Fifty-two Americans were taken hostage in Iran on November 4, 1979. Ten days later, in circumstances to be related, President Carter froze all assets of the government of Iran in the United States and under the control of U.S. banks, businesses and individuals outside the United States. This action, and related measures taken later, deprived Iran of the use of more than $12 billion in bank deposits, gold and other property. The President also cut off most export and other transactions between the United States and Iran and asked the U.N. Security Council to vote similar sanctions. U.N. action was blocked by a Soviet veto on January 13, 1980, but other nations gradually reduced their commerce with Iran.
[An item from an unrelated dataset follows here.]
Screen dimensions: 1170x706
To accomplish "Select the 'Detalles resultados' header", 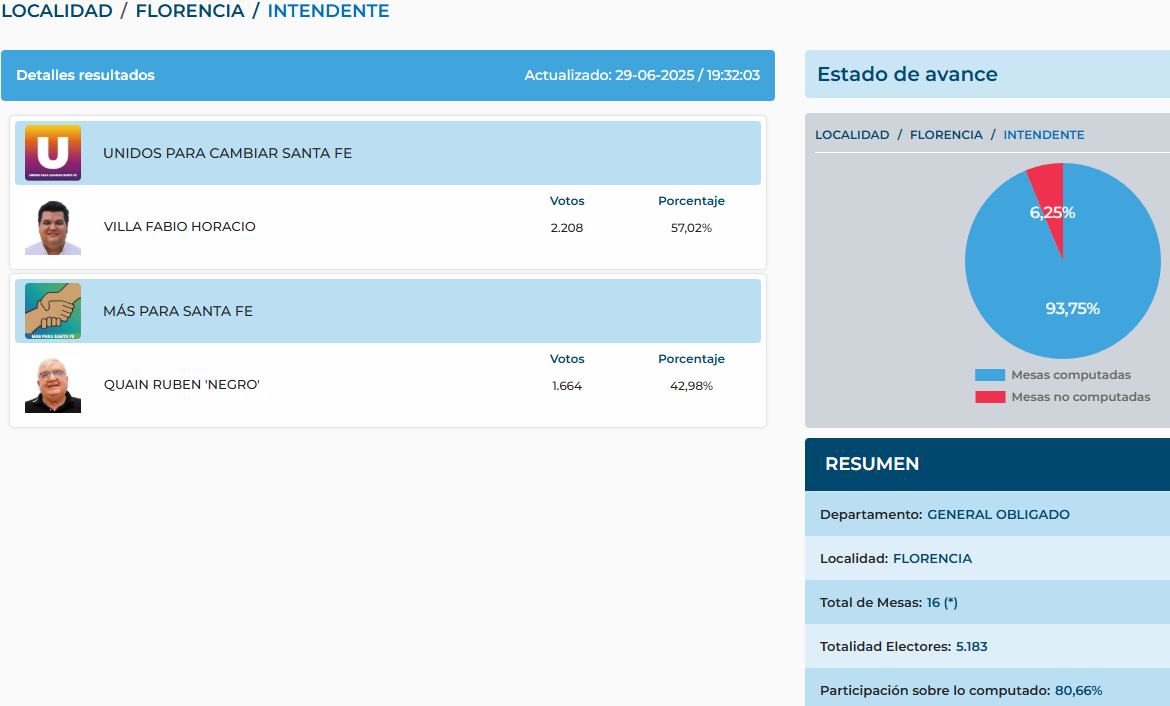I will coord(86,75).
As the hostage crisis dragged on, these sanctions deprived Iran of critical supplies and spare parts and forced it into expensive deals with unreliable middlemen.
The Iran-Iraq war started in September 1980, and by the late fall Iran was bogged down in a costly war of attrition. Its receipts from the sale of oil dropped to virtually nothing, and its lawsuits to recover the $12 billion in frozen assets stalled or failed. Although Iran was able to keep some imports flowing, it found the volume of supplies necessary to conduct a shooting war increasingly expensive and hard to obtain. Its financial reserves were dropping rapidly and, unless replenished, would have soon limited Iran's ability to pay for imports.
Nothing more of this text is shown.